Marianne Thoyer, Meilleur Ouvrier de France 2015 - Graphisme . - Une femme Meilleur ouvrier de France est têtue et tenace. Si nous possédions une particularité génétique, ce serait la ténacité. J'ai passé les épreuves qualificatives du diplôme quinze jours après avoir fait un AVC, et j'ai produit mon chef d'oeuvre en étant enceinte.
Dans le secteur du graphisme, les grands noms sont quasiment tous masculins à l'échelle nationale. Avec les Meilleurs ouvriers de France, nous avons toutefois la chance de disposer d'un diplôme de l'Éducation nationale dont le cahier des charges est rédigé par les professionnels, et en parfaite adéquation avec ce que l'on attend de nous dans la vie professionnelle. Si le titre de Meilleur ouvrier de France ne vous ouvre pas des portes, il vous fait acquérir une reconnaissance. Il prouve que vous avez acquis un savoir-faire et que vous êtes capable de le développer.

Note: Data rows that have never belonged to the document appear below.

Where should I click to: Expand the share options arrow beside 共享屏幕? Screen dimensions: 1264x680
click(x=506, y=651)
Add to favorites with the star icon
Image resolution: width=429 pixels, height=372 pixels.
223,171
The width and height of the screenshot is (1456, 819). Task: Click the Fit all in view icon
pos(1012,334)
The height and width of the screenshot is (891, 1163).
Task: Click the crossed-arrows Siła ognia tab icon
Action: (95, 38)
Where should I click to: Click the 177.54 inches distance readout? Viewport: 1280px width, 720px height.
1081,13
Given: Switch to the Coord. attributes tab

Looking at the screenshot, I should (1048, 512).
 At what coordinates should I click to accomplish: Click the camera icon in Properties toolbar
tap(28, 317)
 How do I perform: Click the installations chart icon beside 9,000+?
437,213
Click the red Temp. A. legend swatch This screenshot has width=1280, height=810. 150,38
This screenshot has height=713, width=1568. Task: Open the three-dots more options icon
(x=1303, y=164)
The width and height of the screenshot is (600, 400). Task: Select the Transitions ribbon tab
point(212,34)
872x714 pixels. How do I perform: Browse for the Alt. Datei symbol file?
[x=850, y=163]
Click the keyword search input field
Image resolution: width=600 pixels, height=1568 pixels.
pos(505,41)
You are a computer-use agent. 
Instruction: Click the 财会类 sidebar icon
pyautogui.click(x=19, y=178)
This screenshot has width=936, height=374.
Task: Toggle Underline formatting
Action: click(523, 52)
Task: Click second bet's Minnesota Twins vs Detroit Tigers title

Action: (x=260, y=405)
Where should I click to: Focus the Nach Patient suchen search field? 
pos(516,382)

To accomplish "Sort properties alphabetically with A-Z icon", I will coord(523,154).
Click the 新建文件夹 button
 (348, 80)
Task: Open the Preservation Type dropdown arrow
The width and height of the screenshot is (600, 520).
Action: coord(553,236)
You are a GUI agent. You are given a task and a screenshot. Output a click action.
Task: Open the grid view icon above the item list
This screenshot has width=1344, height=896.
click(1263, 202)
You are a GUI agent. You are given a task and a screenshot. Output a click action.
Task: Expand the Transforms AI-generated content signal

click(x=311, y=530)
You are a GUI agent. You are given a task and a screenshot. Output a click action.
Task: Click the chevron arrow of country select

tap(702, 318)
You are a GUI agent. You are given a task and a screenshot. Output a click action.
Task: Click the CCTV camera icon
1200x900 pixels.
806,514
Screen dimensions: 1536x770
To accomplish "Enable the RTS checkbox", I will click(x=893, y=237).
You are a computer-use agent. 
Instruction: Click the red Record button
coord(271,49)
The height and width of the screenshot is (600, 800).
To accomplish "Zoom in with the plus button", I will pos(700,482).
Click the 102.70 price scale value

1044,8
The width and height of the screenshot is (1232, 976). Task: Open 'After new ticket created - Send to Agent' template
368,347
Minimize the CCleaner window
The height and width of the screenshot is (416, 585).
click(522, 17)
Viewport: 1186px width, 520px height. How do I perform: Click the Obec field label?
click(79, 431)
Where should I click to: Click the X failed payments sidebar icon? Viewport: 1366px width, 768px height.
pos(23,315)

Il existe deux solutions pour féminiser ce diplôme. Les subventions au COET sont les bienvenues, mais l'argent n'est pas l'élément le plus important. La revalorisation du diplôme pourrait constituer une meilleure solution. Surtout, la communication nous fait vraiment défaut. Personne ne sait aujourd'hui que les Meilleurs ouvriers de France couvrent 210 métiers. On ne voit que les métiers de bouche, mais bien d'autres professions sont ouvertes. La féminisation du concours passera par une communication accrue sur les métiers et sur le fait qu'une femme est parfaitement capable d'obtenir ce diplôme. Sans doute faut-il trouver des solutions pour que les femmes n'aient pas peur de s'y atteler, malgré les enfants, le travail à la maison. Nous pouvons toutes le faire, j'en suis la preuve vivante.
Thiodhilde Fernagu, tapissier . - Je suis tapissier au Sénat, et non tapissière, car il y a une différence entre ces deux métiers. J'ignore si l'on peut dire désormais « tapissière », mais généralement une tapissière réalise des rideaux et des coussins, quand le travail d'un tapissier porte sur de gros fauteuils et canapés. Pour ma part, j'exerce le travail d'homme, c'est-à-dire que je réalise des canapés et des fauteuils. Je travaille la plupart du temps avec des hommes, et il est très difficile, en tant que femme, de supporter à longueur de journée leurs petites blagues et leur « flirt » constant, d'autant que vous devez toujours réagir convenablement, sous peine de devenir une « sale bonne femme » si vous vous mettez en colère. Il faut beaucoup d'intelligence, de calme et de diplomatie. Pour espérer évoluer dans le milieu, il est nécessaire de bien s'entendre avec les hommes. J'espère devenir employeur à l'avenir et j'observerai sans doute la situation d'un autre oeil.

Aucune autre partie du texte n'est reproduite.